Kein Silvesterfeuerwerk im Nationalpark Harz

Wernigerode (ein/kip) Im Nationalpark Harz gilt zum Schutz der Natur ganzjährig ein Verbot, Feuerwerkskörper zu zünden. An diese Bestimmung, die sich in den beiden Nationalparkgesetzen für Sachsen-Anhalt und Niedersachsen gleichermaßen findet, erinnert die Nationalparkverwaltung Harz und bittet alle Bürger, sie zum Schutz der Tiere und Pflanzen strikt einzuhalten – nicht nur auf dem Brocken, sondern grundsätzlich auf allen Flächen des Schutzgebiets. Die Nationalparkwacht hat auch über Silvester Dienst und wird die Einhaltung des Verbots überwachen. Wir bitten, den diesbezüglichen Hinweisen der Ranger unbedingt Folge zu leisten.

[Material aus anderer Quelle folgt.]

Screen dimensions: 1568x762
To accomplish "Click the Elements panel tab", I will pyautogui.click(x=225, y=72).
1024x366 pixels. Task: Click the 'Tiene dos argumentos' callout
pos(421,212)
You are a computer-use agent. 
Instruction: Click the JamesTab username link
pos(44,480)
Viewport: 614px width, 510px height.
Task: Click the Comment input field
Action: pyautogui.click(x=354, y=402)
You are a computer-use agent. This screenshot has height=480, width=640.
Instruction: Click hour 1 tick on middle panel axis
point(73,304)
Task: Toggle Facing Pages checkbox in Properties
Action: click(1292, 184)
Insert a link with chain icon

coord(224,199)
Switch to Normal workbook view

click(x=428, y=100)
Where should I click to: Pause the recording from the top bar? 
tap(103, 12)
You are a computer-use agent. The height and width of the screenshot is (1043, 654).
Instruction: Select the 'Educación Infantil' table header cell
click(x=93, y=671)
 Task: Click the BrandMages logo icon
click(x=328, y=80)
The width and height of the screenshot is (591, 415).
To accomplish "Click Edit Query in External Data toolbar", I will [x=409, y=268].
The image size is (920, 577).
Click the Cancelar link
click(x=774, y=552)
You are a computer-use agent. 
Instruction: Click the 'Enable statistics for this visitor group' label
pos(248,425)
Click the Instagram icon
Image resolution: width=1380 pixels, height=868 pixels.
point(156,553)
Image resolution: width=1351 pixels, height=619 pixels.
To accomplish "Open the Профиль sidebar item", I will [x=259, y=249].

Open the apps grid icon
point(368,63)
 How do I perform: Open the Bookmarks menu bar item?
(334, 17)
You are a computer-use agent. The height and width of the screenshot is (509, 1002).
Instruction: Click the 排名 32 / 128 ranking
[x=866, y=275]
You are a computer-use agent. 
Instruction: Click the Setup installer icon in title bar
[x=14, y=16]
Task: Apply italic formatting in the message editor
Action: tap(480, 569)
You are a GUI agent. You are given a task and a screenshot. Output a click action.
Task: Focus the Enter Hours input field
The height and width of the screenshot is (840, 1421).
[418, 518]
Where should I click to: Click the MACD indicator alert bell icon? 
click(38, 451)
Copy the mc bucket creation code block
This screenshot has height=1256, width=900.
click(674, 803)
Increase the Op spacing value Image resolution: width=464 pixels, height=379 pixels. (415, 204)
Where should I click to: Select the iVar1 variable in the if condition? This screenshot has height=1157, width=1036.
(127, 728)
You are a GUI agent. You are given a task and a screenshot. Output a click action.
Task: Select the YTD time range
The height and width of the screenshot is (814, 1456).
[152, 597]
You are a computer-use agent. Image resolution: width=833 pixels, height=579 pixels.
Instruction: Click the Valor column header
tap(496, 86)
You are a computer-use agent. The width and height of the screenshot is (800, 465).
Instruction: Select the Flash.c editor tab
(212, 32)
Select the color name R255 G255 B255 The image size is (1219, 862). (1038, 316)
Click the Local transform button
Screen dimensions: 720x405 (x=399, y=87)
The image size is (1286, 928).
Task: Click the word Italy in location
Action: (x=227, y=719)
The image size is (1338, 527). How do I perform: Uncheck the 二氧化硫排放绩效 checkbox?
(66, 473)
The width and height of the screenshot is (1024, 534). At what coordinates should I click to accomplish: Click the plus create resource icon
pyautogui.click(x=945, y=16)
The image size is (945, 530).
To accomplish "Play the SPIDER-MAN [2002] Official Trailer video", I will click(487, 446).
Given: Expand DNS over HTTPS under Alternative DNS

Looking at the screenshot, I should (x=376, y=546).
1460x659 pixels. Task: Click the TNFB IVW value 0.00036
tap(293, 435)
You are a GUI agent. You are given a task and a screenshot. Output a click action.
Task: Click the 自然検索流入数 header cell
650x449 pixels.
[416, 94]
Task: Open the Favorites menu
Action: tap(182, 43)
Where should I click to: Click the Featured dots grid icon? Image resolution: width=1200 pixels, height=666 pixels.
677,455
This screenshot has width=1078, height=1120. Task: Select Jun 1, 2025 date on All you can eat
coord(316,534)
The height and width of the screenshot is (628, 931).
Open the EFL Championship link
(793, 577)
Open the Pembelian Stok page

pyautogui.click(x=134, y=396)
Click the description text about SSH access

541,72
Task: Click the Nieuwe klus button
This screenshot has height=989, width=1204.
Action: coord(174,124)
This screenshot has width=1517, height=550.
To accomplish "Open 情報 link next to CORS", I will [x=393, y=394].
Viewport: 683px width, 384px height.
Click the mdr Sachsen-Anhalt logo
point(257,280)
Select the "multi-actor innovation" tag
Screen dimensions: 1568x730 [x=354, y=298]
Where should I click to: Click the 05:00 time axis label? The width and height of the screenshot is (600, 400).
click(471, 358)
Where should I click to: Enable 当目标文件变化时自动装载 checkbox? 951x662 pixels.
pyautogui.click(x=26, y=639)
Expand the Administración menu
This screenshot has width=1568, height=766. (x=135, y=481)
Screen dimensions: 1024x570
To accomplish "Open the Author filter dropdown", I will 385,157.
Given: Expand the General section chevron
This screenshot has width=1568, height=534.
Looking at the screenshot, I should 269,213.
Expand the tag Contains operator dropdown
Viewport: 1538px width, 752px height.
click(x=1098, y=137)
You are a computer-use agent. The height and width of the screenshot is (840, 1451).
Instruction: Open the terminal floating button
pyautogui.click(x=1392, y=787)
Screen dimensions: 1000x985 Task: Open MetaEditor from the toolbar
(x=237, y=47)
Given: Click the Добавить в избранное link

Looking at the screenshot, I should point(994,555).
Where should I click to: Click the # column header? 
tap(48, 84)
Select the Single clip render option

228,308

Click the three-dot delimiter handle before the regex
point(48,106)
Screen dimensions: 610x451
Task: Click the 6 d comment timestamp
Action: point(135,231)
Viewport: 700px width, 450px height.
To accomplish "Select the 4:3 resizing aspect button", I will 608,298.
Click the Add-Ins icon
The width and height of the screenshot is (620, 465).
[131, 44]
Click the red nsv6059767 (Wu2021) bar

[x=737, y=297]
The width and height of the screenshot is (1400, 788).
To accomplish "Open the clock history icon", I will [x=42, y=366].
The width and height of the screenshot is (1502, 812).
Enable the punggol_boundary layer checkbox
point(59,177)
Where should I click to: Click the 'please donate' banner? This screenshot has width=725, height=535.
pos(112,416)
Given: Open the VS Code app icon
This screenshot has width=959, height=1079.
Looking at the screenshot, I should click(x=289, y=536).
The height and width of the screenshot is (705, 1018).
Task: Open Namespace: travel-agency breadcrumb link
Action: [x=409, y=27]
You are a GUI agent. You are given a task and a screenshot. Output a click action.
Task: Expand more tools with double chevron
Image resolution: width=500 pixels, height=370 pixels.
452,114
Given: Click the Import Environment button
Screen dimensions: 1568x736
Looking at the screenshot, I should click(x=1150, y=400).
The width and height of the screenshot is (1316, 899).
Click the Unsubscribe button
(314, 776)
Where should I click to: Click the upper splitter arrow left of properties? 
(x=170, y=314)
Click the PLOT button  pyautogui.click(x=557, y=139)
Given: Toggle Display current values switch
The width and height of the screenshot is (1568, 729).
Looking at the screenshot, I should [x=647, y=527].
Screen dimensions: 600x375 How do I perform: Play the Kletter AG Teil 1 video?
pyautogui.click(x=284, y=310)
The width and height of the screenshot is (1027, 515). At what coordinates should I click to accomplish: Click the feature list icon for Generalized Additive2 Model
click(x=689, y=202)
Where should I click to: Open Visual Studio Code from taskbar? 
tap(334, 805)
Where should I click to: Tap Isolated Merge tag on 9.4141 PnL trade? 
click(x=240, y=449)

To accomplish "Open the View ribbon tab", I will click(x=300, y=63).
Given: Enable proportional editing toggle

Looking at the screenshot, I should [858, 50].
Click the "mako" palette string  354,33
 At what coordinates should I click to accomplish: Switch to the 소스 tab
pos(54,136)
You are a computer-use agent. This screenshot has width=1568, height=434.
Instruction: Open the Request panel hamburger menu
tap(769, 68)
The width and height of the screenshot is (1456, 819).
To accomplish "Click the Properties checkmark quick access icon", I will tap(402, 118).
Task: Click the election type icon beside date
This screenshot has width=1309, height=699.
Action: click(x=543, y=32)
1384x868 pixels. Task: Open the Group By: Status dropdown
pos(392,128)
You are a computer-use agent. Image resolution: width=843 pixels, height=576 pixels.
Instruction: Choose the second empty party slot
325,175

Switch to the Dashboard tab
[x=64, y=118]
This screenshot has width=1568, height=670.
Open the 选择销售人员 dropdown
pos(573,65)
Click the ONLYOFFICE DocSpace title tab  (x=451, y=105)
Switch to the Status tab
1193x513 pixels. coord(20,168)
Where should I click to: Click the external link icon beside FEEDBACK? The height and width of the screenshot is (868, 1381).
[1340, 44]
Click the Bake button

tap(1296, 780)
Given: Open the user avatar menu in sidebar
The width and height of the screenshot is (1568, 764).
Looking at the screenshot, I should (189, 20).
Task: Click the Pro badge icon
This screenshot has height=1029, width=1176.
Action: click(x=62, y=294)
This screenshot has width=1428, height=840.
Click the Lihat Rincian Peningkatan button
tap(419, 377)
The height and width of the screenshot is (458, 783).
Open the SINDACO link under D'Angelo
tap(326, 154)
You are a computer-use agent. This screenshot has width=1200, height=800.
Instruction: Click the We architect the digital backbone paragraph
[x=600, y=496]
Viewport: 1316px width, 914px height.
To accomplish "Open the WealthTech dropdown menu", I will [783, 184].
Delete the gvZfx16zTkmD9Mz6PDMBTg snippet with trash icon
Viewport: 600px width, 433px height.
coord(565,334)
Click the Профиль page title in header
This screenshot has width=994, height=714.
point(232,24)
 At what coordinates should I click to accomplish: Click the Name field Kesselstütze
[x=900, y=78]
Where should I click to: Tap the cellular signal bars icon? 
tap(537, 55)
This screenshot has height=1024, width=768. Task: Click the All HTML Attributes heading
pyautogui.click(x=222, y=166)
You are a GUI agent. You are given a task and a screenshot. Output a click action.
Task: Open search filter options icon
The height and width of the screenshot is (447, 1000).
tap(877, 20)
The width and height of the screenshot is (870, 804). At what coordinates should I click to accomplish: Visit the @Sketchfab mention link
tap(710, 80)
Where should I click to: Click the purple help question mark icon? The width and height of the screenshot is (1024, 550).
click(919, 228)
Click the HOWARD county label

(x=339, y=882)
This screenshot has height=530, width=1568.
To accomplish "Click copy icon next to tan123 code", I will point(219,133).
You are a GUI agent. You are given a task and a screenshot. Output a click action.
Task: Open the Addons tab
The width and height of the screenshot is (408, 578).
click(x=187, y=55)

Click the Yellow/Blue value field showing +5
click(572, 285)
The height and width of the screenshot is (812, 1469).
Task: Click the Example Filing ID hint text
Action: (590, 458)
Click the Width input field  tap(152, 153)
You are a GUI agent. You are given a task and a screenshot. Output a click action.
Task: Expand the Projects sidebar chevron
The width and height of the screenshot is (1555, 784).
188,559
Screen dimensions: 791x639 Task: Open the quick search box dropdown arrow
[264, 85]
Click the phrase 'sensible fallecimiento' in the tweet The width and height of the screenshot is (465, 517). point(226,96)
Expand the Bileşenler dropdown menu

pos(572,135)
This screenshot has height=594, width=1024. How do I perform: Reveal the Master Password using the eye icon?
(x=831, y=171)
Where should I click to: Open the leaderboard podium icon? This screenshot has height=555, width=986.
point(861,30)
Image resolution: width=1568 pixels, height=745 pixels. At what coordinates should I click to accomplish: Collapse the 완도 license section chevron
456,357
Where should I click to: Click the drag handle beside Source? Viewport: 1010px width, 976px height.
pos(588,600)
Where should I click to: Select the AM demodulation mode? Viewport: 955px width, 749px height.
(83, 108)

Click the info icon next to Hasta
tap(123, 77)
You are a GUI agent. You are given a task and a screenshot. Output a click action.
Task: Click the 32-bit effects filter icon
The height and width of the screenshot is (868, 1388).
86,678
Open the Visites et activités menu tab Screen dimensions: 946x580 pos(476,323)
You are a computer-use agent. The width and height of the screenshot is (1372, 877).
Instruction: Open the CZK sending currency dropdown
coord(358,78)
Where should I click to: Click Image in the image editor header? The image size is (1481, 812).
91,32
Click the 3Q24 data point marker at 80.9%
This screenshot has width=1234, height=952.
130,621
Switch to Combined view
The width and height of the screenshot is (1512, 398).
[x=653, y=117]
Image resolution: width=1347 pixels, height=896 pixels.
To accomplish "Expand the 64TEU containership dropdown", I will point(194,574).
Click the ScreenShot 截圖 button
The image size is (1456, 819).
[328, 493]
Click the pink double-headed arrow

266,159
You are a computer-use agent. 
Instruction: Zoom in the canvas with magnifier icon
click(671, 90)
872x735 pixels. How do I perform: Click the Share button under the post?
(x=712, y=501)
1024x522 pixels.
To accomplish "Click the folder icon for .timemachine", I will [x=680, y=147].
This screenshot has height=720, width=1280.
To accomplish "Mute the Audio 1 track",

Für die im Winter ohnehin oft am Limit befindliche Tierwelt, sind sowohl das Knallen als auch die Licht- und Blendwirkung von Feuerwerkskörpern ernst zu nehmende Gefährdungen. Anders als Verkehrsgeräusche oder Beunruhigungen entlang von stark frequentierten Wegen, an die sich die Tiere mehr oder weniger gut gewöhnen können, werden diese plötzlich und heftig auftretenden Störungen als hochgradige Bedrohung erkannt. Diese den Tieren völlig unbekannten Erscheinungen können zu plötzlichem Fluchtverhalten, unkoordinierten Reaktionen und am Ende zu lebensbedrohenden Gefährdungen führen.
Haustierhalter wissen, dass selbst unsere an Zivilisationslärm gewöhnten Hunde und Katzen teilweise panisch reagieren. Die Blendwirkung von Feuerwerksraketen kann bei Vögeln sogar zu einem Verlust des Orientierungsvermögens führen. Das sollten wir den Wildtieren ersparen.
Dieses Verbot gilt übrigens auch im Nationalpark Niedersächsisches Wattenmeer.